──────── Source records
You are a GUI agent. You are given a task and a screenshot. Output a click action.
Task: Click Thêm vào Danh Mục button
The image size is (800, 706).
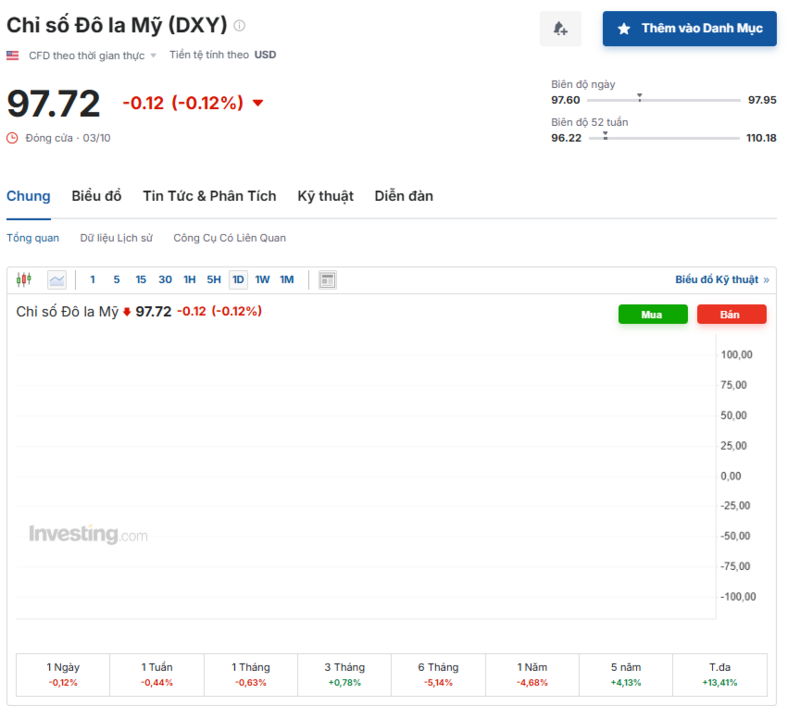[x=689, y=29]
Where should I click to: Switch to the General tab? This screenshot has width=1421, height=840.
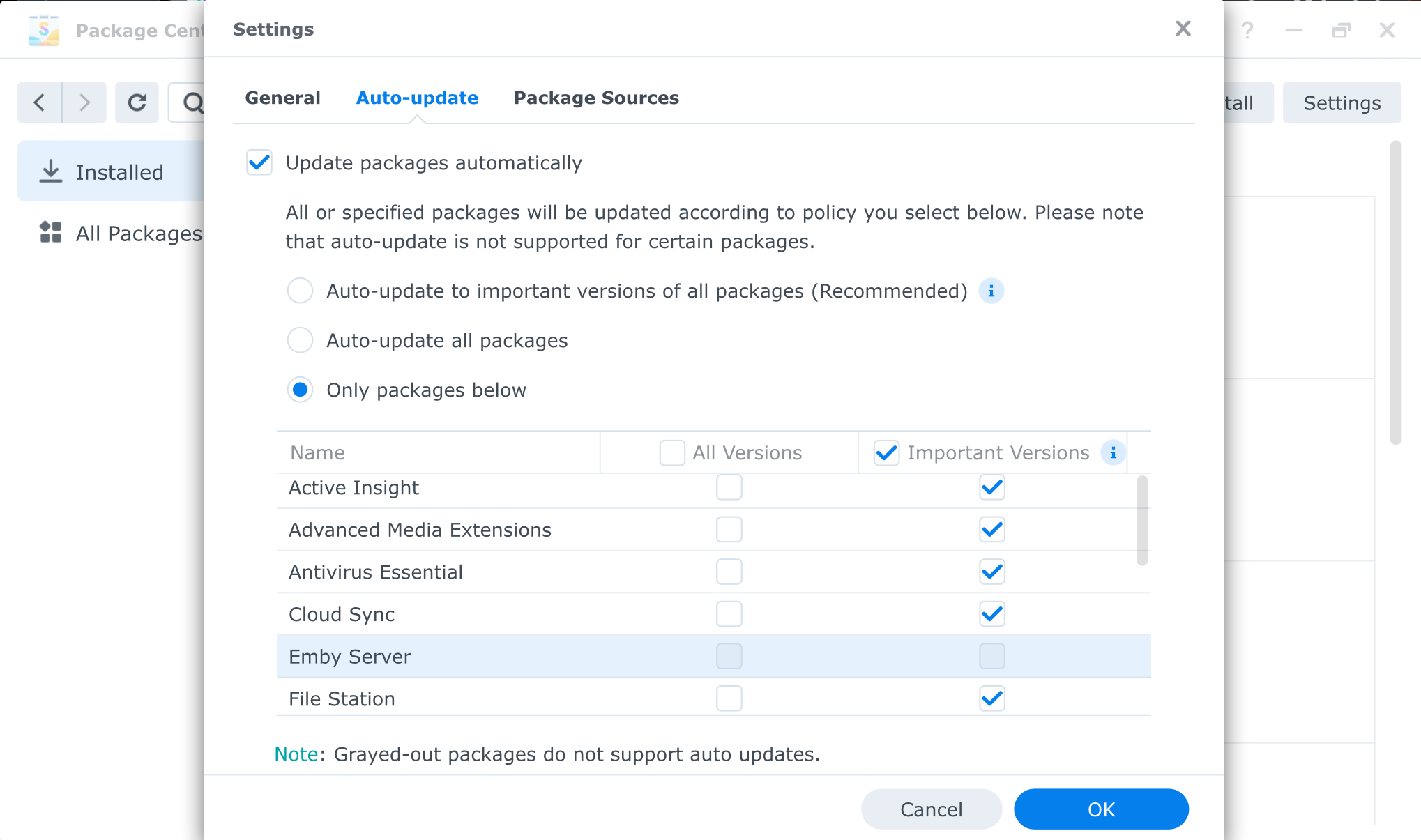(x=282, y=98)
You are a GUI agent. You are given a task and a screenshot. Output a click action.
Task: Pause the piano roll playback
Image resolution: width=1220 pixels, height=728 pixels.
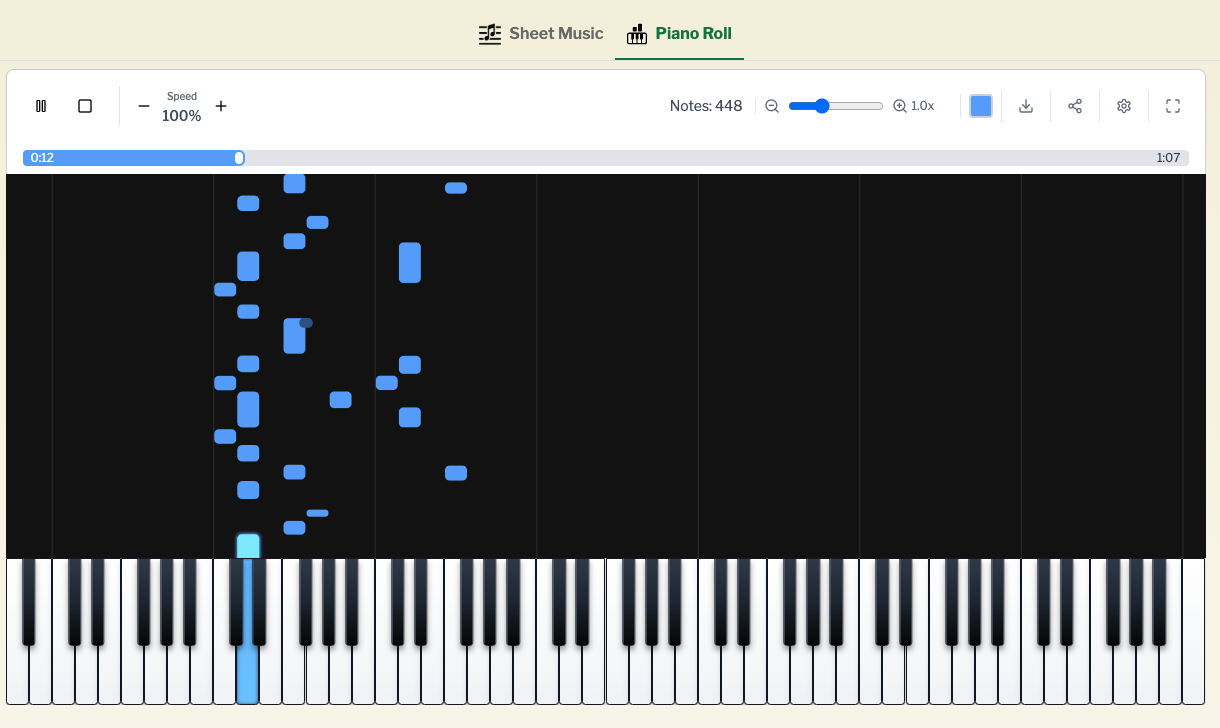[x=41, y=106]
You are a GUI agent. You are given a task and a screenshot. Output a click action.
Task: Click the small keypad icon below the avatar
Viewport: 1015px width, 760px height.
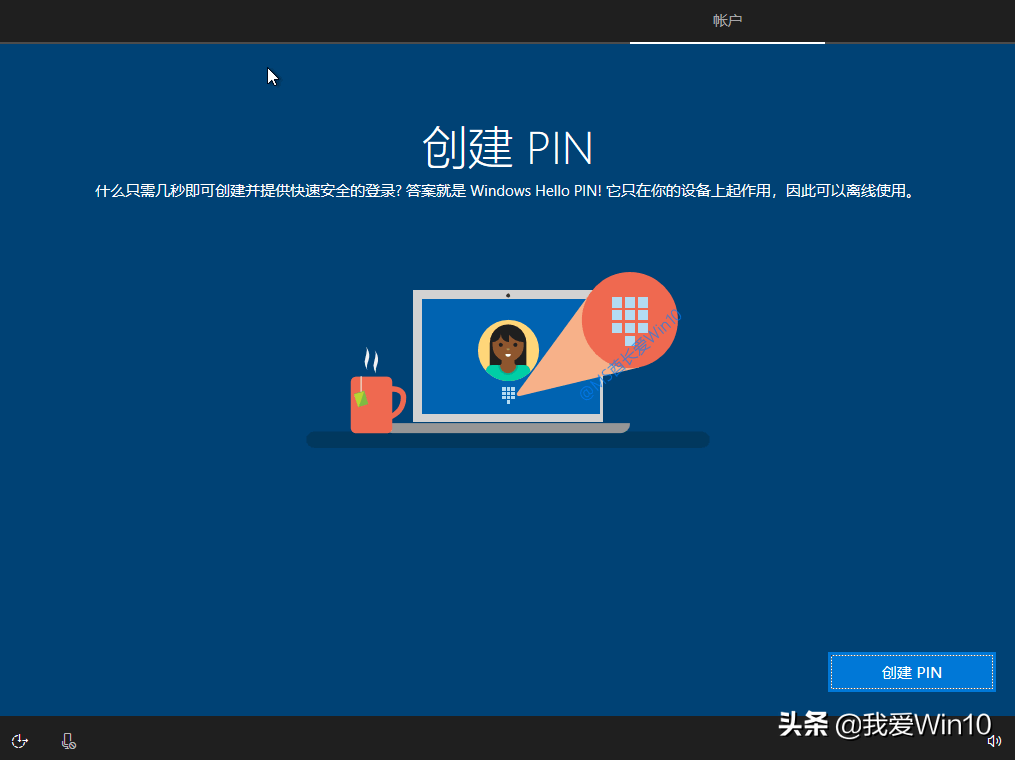tap(508, 395)
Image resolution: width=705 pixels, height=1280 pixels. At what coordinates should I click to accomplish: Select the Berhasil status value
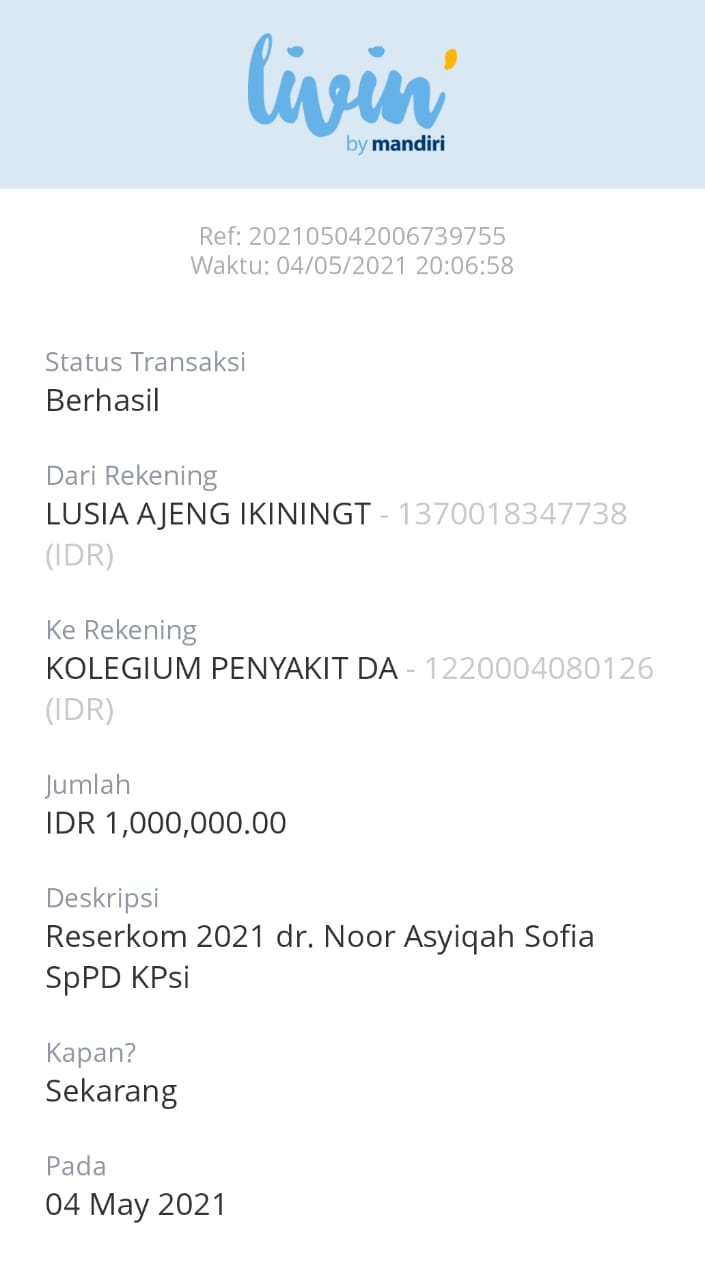pyautogui.click(x=103, y=401)

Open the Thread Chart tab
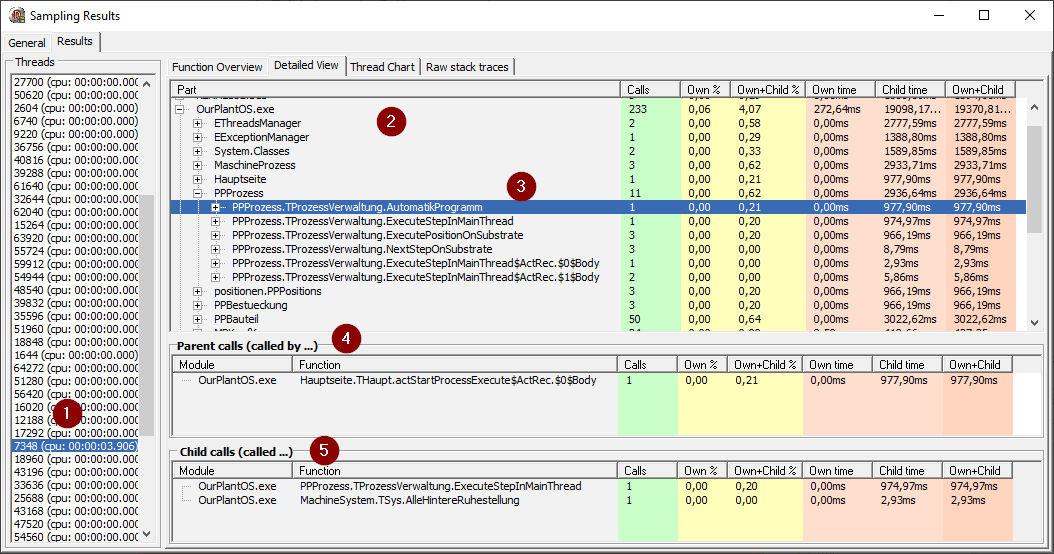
────────────────
### Problem to work on
Start with the line holding "Task: Click the" and repeat exactly every line through the final line of the records above, but no pictures and nothing more.

### Output for this exercise
Task: Click the small keypad icon below the avatar
Viewport: 1015px width, 760px height.
tap(508, 395)
Image resolution: width=705 pixels, height=1280 pixels. At what coordinates should I click to accomplish: Select the Berhasil status value
pyautogui.click(x=103, y=401)

Open the Thread Chart tab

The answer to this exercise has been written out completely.